Tuesday, September 2, 2008

The Propriety of Pranks

So the big news from this weekend (N-G, DI) is that someone managed to hack the everybody@uiuc.edu email system (which, as far as I understood it, was locked down to all but a few approved users) and sent spoof emails from Chancellor Herman to discourage people from Rushing this Fall. While long time readers know that I approve such sentiments, I have to condemn whoever did this.

"Why?" you might ask. The answer is simple: they did a piss-poor job of mimicking the Chancellor's prose and I belong to the school of thought that a prank not done well is not worth doing.

Look, here's the spoofed email in its entirety:

Dear Students,

Many of you may be aware of an event known as Rush. It is my objective to warn you of the potential downsides of Greek organizations. I advise you to not succumb to the aggressive recruitment tactics used by these organizations. It has been my concern over the years, that the Greek culture of alcoholism and lack of respect for the community degrades campus life. These organizations present themselves as prestigious, yet are discriminatory, serve to perpetuate social inequality, especially with respect to the opposite gender, and promote a lack of diversity. Many students have expressed concerns with regards to safety on campus, particularly due to Greek culture and behavior. It is my hope that a student's experience on campus strengthens one's individuality, but the Greek system emphasizes the group above all, without cause or reason. This is detrimental to the purpose of universities.

I hope that you will consider wisely.

GDI Chancellor Richard Herman
Now, having spent years reading the man's email prose, I could tell right off the bat that the author of the email was not Chancellor Herman. For example, here's a MASSMAIL that went out this past May:
Dear Friends:

I am delighted to announce that our online networking community Always Illinois now features email forwarding. All members of the Always Illinois community can customize an @alumni.illinois.edu address, providing long-term consistency and connectivity. It's also a great way to network with family, friends and colleagues.

If you haven't already, I urge you to sign up for Always Illinois online. Our exciting networking community is a free benefit to all Illinois alumni, students, faculty and staff. Always Illinois offers all the basic functions of a social network with added levels of security and privacy. To join and strengthen your ties to our great Illinois family, visit www.alwaysillinois.org.

Richard Herman

**Always Illinois and e-mail forwarding are free services provided by the
University of Illinois Alumni Association and the Office of the Chancellor.

This mailing approved by:
The Office of the Chancellor

This Message sent via MASSMAIL. http://www.cites.uiuc.edu/services/massmail/
Note the many differences: Chancellor Herman starts off with an open greeting to his readers, he spreads his prose out into multiple paragraphs, he generally has a conclusion, he places his title on the next line after his name instead of placing it immediately before his name, the email was sent by MASSMAIL, and it was "approved by the Office of the Chancellor". The scam email had none of these things.

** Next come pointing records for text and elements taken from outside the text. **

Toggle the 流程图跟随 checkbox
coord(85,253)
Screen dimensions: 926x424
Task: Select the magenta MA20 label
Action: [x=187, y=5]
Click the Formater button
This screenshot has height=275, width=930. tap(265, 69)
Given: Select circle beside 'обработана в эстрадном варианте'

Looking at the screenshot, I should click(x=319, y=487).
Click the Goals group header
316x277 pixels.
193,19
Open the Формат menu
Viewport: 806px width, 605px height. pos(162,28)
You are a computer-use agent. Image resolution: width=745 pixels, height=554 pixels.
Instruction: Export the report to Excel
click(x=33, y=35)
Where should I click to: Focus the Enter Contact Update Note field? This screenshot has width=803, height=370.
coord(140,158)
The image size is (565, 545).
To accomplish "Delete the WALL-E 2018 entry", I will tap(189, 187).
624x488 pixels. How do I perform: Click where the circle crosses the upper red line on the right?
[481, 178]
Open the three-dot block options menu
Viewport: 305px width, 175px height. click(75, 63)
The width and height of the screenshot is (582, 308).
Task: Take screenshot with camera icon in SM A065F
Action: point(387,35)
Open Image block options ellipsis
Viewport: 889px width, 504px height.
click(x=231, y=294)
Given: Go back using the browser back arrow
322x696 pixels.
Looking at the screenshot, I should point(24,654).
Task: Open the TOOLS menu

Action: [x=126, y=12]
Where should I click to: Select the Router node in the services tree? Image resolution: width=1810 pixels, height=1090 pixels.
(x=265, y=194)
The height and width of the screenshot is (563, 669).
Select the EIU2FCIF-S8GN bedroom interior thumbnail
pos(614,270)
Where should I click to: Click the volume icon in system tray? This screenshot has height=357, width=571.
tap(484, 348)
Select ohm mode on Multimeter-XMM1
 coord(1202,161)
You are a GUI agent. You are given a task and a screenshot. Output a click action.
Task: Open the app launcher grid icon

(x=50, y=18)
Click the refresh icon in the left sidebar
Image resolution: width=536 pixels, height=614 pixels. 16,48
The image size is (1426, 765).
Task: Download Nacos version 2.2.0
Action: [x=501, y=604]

Now, if the author(s) of the spoofed email had taken the time to make their message look more credible, they would probably have delayed a campus reaction by a few hours (as it would've taken longer for people to realize it was a hoax) and they would have gotten my kudos. Instead, I am forced to condemn them for doing a half-assed job.

Bonus for the journalism majors: Ask the Chancellor's office or campus Public Relations if the Chancellor had been a member of a fraternity while in college. If he was, that would be multiple kinds of hilarious.


rknil said...

Yeah, pranks have to be done well.

In my DI days, I once concocted a fake news alert saying Michael Jordan was retiring from basketball. It had a couple of flaws, but it likely would have fooled some people. After a few minutes, I decided it would do more harm than good, and I removed it.

Then, months later, Michael Jordan really did retire.

The Squire said...

Yeah, that's another rule for pulling a prank - they need to be anonymous enough that it's too much trouble to find the person who pulled it for the type of stunt they did. Putting out fake news like that would likely have bitten the sender in the ass (assuming the person posting the fake news was someone whose name didn't start with "D" and end with "rudge").

As for this stunt, there'll be a load of hurt for the person who pulled it if they figure out who it was.